Казалось бы, чего делить, если земли хватает, «бери — не хочу»? Так, нет же. Как раз наоборот. Замечено, что именно в таких условиях, так же как и при скученности, взаимная агрессивность патологически возрастает. Особенно агрессивны люди, если живут оседло из поколения в поколение: каждая семья, род, немногочисленное племя — на своей особой территории, не перемешиваясь между собой или с каким-либо пришлым народом.
Кто не читал, не слыхал о не слишком-то дружественном соседстве наших рассейских помещиков, воспетом хотя бы в «Мертвых душах», «Как поссорились Иван Иванович и Иван Никифорович», «Дубровском», о Иудушке Головлеве Салтыкова-Щедрина? Однако, все это идиллия по сравнению с западноевропейским средневековьем, когда, каждый рыцарь был «и царь, и Бог» на своем феоде. Куда ни глянь, на холмах высились сторожевые башни и зубчатые стены замков — вещественные доказательства «миролюбия» их хозяев. Проезжие купцы и путешественники могли сколько угодно кричать «Караул!» — до короля и герцогов все равно не докричишься. Ограбят, а то и убьют.

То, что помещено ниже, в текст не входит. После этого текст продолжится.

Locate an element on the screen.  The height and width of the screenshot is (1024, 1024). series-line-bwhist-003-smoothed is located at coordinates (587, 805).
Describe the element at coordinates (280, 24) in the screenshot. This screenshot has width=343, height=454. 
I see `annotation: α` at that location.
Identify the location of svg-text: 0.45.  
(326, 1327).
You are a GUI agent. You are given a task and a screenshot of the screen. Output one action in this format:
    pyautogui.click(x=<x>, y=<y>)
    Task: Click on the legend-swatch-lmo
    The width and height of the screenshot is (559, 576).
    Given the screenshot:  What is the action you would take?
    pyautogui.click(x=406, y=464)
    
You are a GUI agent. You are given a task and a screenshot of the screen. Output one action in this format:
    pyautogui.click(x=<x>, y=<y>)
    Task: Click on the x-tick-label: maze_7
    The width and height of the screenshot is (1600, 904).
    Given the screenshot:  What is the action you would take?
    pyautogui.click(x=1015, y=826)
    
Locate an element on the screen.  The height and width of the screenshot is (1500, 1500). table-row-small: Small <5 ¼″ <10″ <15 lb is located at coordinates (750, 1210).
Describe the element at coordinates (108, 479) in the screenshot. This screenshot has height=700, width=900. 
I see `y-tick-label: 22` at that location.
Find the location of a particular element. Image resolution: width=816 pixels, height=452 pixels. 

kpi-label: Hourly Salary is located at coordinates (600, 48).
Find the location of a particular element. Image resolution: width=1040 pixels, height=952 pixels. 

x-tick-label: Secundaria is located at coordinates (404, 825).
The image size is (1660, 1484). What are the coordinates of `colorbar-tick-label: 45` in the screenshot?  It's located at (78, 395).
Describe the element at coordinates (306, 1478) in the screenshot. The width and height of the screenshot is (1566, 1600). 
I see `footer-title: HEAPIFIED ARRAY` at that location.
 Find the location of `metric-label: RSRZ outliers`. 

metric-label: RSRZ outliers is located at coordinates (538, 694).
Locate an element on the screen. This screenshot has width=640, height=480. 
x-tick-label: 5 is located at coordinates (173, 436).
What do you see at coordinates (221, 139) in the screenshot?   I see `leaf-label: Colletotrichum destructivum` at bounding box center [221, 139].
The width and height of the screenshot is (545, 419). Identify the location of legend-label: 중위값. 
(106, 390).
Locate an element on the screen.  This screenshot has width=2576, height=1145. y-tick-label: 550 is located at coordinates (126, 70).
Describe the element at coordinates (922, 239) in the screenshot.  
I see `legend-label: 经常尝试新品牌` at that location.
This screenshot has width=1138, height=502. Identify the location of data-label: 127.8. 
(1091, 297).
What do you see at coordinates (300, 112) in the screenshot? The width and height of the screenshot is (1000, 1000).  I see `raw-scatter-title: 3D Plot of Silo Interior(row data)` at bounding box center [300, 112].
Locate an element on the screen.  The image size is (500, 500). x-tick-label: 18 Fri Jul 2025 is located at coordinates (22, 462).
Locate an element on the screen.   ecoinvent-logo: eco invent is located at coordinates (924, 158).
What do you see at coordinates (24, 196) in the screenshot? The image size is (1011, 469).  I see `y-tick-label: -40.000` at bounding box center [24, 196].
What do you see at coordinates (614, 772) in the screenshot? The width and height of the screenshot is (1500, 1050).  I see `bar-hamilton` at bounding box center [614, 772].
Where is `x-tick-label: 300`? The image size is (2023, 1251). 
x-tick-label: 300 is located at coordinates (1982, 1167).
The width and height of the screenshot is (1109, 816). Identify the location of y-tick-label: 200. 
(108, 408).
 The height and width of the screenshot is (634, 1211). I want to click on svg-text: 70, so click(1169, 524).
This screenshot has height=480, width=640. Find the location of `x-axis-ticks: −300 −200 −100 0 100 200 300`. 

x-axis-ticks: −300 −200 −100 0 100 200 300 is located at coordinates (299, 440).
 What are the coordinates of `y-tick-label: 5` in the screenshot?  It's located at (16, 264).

Чему посвящали свое время благородные рыцари?
Грабили, воевали друг с другом, тиранили своих крепостных (одно «правило первой ночи» чего стоит!), сражались понарошку на турнирах, этом аналоге тетеревиных токов, участвовали в дальних разбойничьих походах, которые затевали сеньоры, скучали у очага в своих каменных гнездах, слушая баллады миннезингеров, предавались любви, молились, охотились, упражнялись в искусстве убивать друг друга, плодили детей, старели и умирали, очень часто не своей смертью. Конечно, это смахивает на карикатуру, но не нами выдумано. Ведь именно так рисуют жизнь рыцарские романы, хотя бы Вальтер Скотт, весьма досконально изучивший рыцарский быт.
«Рыцарь печального образа», атакующий ветряные мельницы, конечно, намного перещеголял самца колюшки, бросающегося на жестянку с красным пятном.
А каковы были нравы американских плантаторов-рабовладельцев еще в прошлом веке? Как относились они друг к другу? Читайте у Фолкнера. А много ли хорошего можно сказать, о взаимоотношениях древнеримских латифундистов, описанном, например, в «Метаморфозах» Апулея?
Тогда хоть, правда, существовали высшие власти с их судом, законами, не то, что в раннем средневековье, когда европейских государств было только чуть-чуть по-меньше, чем рыцарей.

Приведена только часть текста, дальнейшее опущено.